Dive Brief:
- The practice of expanding roads or building new ones to curb congestion has resulted in billions of dollars in wasted spending and has made congestion worse on city streets, according to a new report from Transportation for America (T4A).
- The report found that between 1993 and 2017, the United States added 42% more freeway lane-miles in the 100 largest urbanized areas, which was higher than the 32% population growth in those same areas during that time period. T4A found congestion — which it defines as the annual hours of delay traveling at congested rather than free-flowing speeds — went up 144% during that time.
- To remedy that congestion, T4A said transportation authorities and local elected officials should rethink street design and encourage alternatives like walking, biking and transit on a network of connected streets. If people can travel shorter distances to their destinations, they may be more inclined not to drive at all, the report argues. T4A also called for governments to fix existing infrastructure before building new, and to explore congestion pricing as a way to cover the cost of maintenance.
Dive Insight:
Widening and expanding highways to move people around faster has resulted in a failure to reduce congestion.
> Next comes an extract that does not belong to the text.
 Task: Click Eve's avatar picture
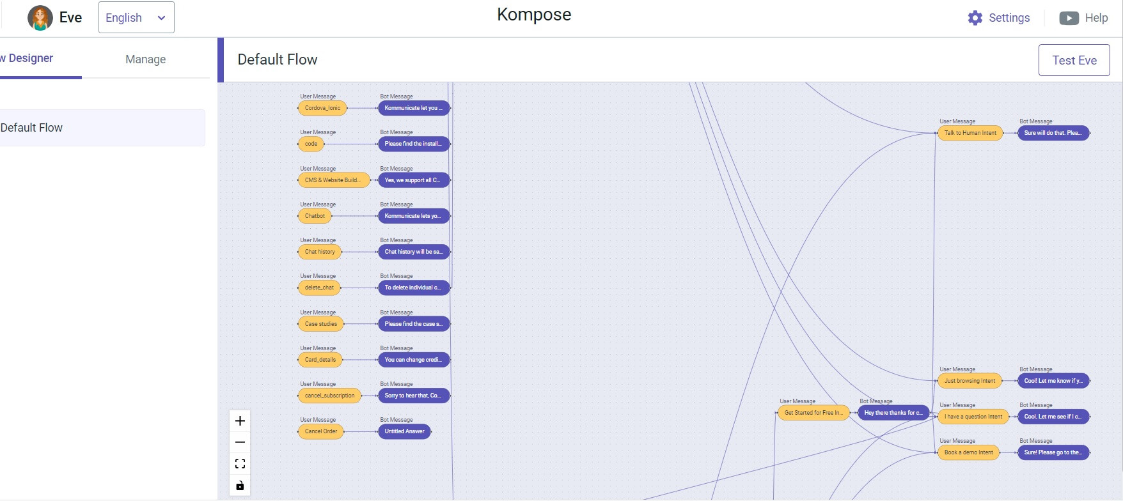click(x=40, y=18)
The attempted solution is driven in part by transportation agencies being more comfortable building roads and not wanting to do anything that would involve collaborating on something new, T4A Director Beth Osborne told Smart Cities Dive.
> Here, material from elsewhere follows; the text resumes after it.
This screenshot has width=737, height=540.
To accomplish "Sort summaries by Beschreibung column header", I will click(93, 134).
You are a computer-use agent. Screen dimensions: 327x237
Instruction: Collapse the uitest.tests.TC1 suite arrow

"Part of it is that to do this right requires collaboration by multiple agencies and at multiple levels of government," Osborne said. "And it's always easier just to ignore them and stay the course, do what's within your control."
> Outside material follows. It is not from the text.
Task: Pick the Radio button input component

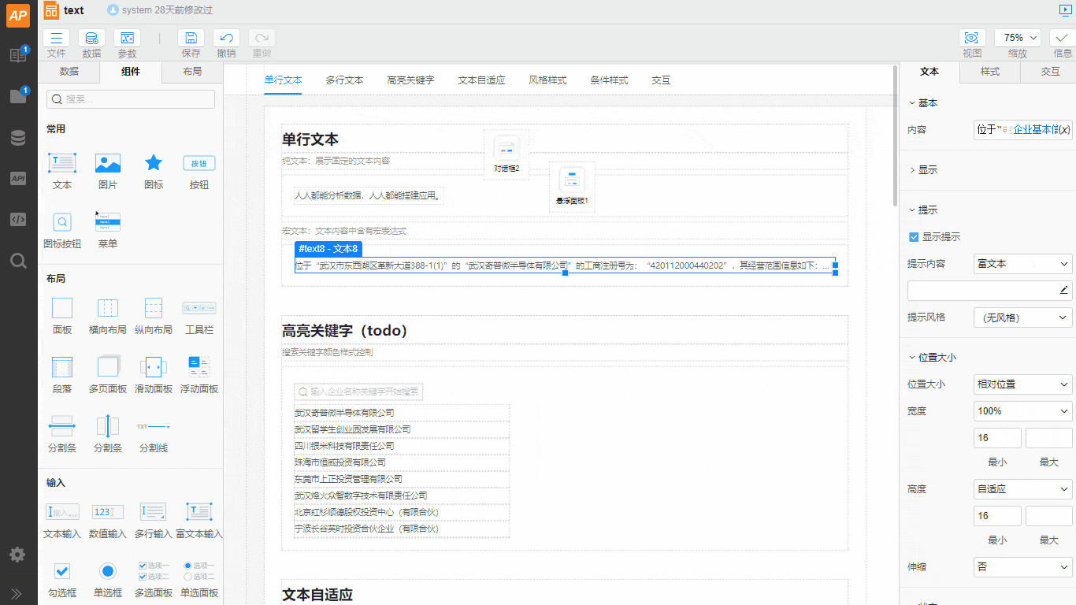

T4A's calls for maintaining existing infrastructure rather than building new would be a marked change from how many cities handle those investments, while congestion pricing is something that has gained traction in many cities in recent years. New York City is set to be the first to enact such a toll as a way to help fund subway improvements, others are giving their own measures some thought, including Seattle and Los Angeles.
Osborne said transportation planners' focus on moving cars through as quickly as possible has damaged many cities, and that it will take many years and a paradigm shift in thinking to make it right again.
"So many cities used to be beautifully knit together, and as we tried to speed people through or expand to make it possible to address congestion, we cut off a lot of those local trips in order to make the other corridor move quickly," she said.
Political will is required to change things, she said. Copenhagen, Denmark, and Oslo, Norway, highlight how correctly cut congestion can make roads safer, Osborne said. But she said those cities, and the likes of Seattle and Denver that are leaning more heavily into transit, got where they are because of work and policy shifts.
"[When] cities either internationally or in the U.S. are held up as examples of making great change, a lot of the people from outside that community who hear it think, 'Oh, that community was always that way,' which is unfair," Osborne said. "It really fails to credit the people who put a lot of time and creativity and political chips on the table to make the change."